Stationen der Trauer. Anmerkungen zu den Trauerhäutungen von Barbara Schimmel

Es scheint ein Teil der gegenwärtig stattfindenden gesellschaftlichen Veränderungen zu sein, daß uns der Tod zwar täglich dutzendfach als Teil der medialen Abendunterhaltung gut aufbereitet begegnet, er aber gleichzeitig aus dem öffentlichen Leben in die Privatsphäre verdrängt wird. Erschossen, erfroren, erstickt, in die Luft gesprengt, erstochen und vergiftet wird im Fernsehen wie im Kino in Großbildaufnahme, gelegentlich in Zeitlupe, immer gut ausgeleuchtet, auf spektakuläre Weise und in so großer Anzahl, daß es einiger Planung bedarf, diesem allgegenwärtigen Schlachten zu entgehen. Das Sterben hingegen ist selten ein Thema. Eine Trauer um die vielen Toten findet nicht statt, und wenn doch, dann ist sie auf den kurzen Moment der Benachrichtigung der Angehörigen beschränkt und ihre Formen bleiben allein der schauspielerischen Erfahrung und dem Vermögen des Darstellers überlassen. 

Wie sehr die gegenwärtig gepflegten kollektiven Formen der Trauer vom Wunsch nach Verdrängung gekennzeichnet sind und wie stark überall versucht wird, den tiefen Schmerz, der mit der Trauerarbeit verbunden ist, und die dafür nötige Äußerung von Gefühlen zu umgehen, habe ich selbst erst nach der ersten Beschäftigung mit dem Werk von Barbara Schimmel in meiner engeren Umgebung wahrgenommen. 

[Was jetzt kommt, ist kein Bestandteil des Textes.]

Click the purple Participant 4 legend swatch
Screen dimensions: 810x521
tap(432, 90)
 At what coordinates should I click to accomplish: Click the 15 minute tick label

Seit mehr als 10 Jahren beschäftigt die Künstlerin immer wieder das Thema des Sterbens, des Todes, des Totengedenkens. Im Mittelpunkt dieses Kataloges und der Ausstellung und am vorläufigen Schlußpunkt einer Entwicklung steht die Skulpturengruppe Trauerhäutungen. Barbara Schimmel hat sieben lebensgroße Figuren, textile Figurationen, wie sie es selbst nennt, geschaffen, die als Resultat der Trauererfahrungen der Künstlerin, als Entwicklungsstationen in der Befindlichkeit der von der oder dem Verstorbenen zurückgelassenen Freundin oder Vertrauten, zu sehen sind.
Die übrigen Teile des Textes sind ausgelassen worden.